After I installed the cache battery, one of the disks decided to amber light on me. I was able to cut a deal with the Vendor and they sent me another disk.


My questions are: Do I replace the faulty disk prior to setting up the RAID? I worry replacing the disk without the RAID setup will cause issues. But they weren't previously used so I'm not worried about data. I don't want another disk to go bad for some reason. The OS is on the 70GB disk. So it should be fine right? I worry I did something wrong during the cache battery install to cause one of the disks to go bad but then again that's just my luck. I want to do this the right way. How do I proceed?


Edit: Oh... duh. RAID 5 requires at least 3 disks. So I need that third disk up and running. Can the disk be ejected without already being setup as a RAID? And they're hot swap right? So I don't need to power off?
 
Solution
Not really sure what you are asking, if you did not setup the system with RAID 5 yet, yes put the disk in before you do that if you are planning on using that disk as part of the RAID array. I am guessing you will be using the three 300GB disks in the RAID and the 70GB as a stand-alone from what you have.

Keep in mind that RAID does not equal backup, it is only for disaster recovery to get a system running quickly after a drive fails. You still need a separate drive to keep your files on for backup.

I would always power off the computer before swapping drives unless you are running some mission critical system that can't be down for a few minutes.
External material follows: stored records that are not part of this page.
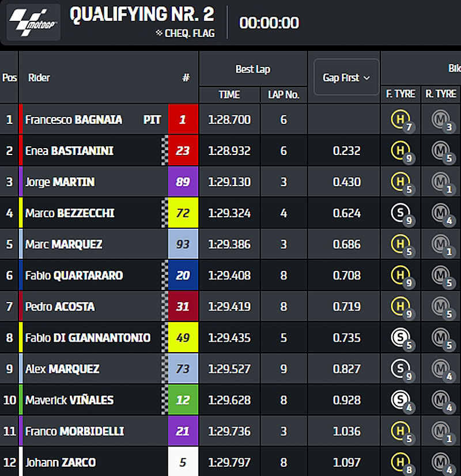This screenshot has width=461, height=476.
Task: Click the TIME column header
Action: 229,95
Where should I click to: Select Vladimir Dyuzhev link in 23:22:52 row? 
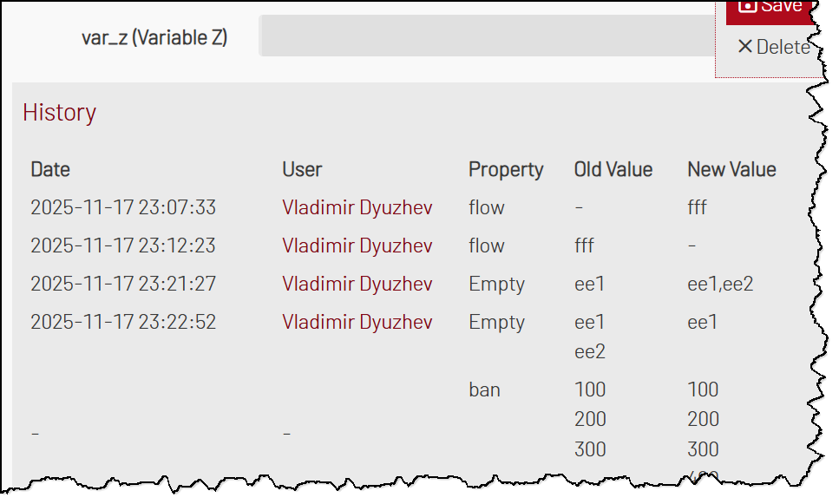click(x=357, y=322)
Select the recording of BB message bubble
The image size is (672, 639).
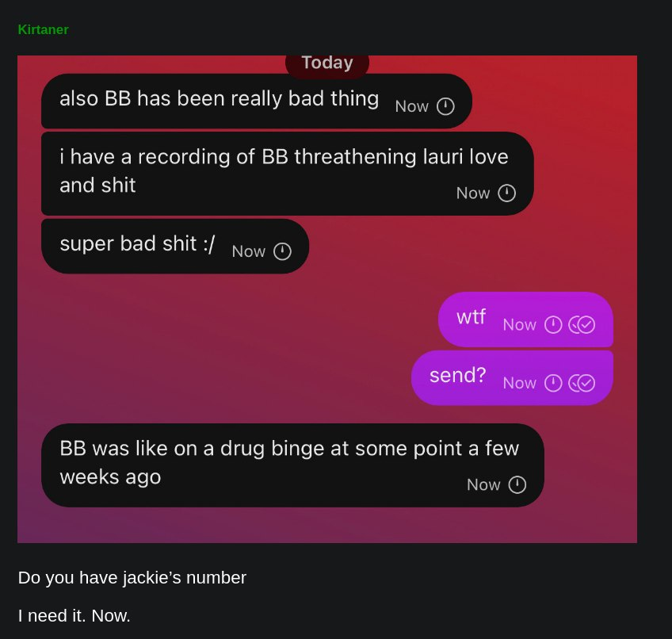click(x=287, y=174)
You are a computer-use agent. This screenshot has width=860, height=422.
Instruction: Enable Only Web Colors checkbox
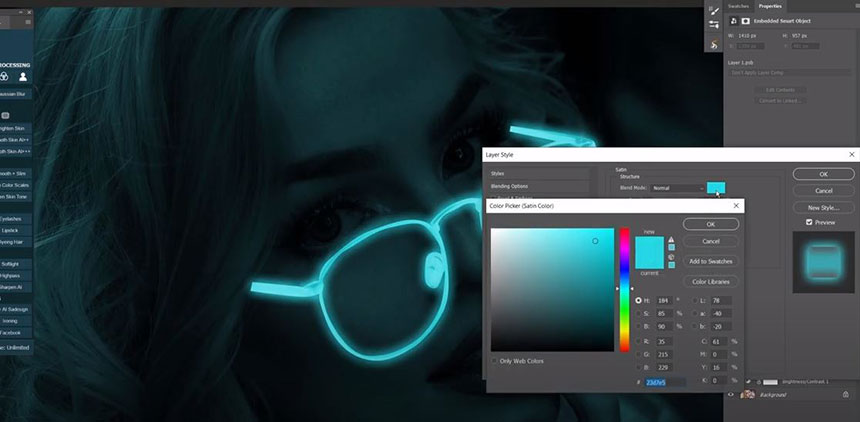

Say if you are running Amazon or eBay on the server.
Not really sure what you are asking, if you did not setup the system with RAID 5 yet, yes put the disk in before you do that if you are planning on using that disk as part of the RAID array. I am guessing you will be using the three 300GB disks in the RAID and the 70GB as a stand-alone from what you have.

Keep in mind that RAID does not equal backup, it is only for disaster recovery to get a system running quickly after a drive fails. You still need a separate drive to keep your files on for backup.

I would always power off the computer before swapping drives unless you are running some mission critical system that can't be down for a few minutes. Say if you are running Amazon or eBay on the server.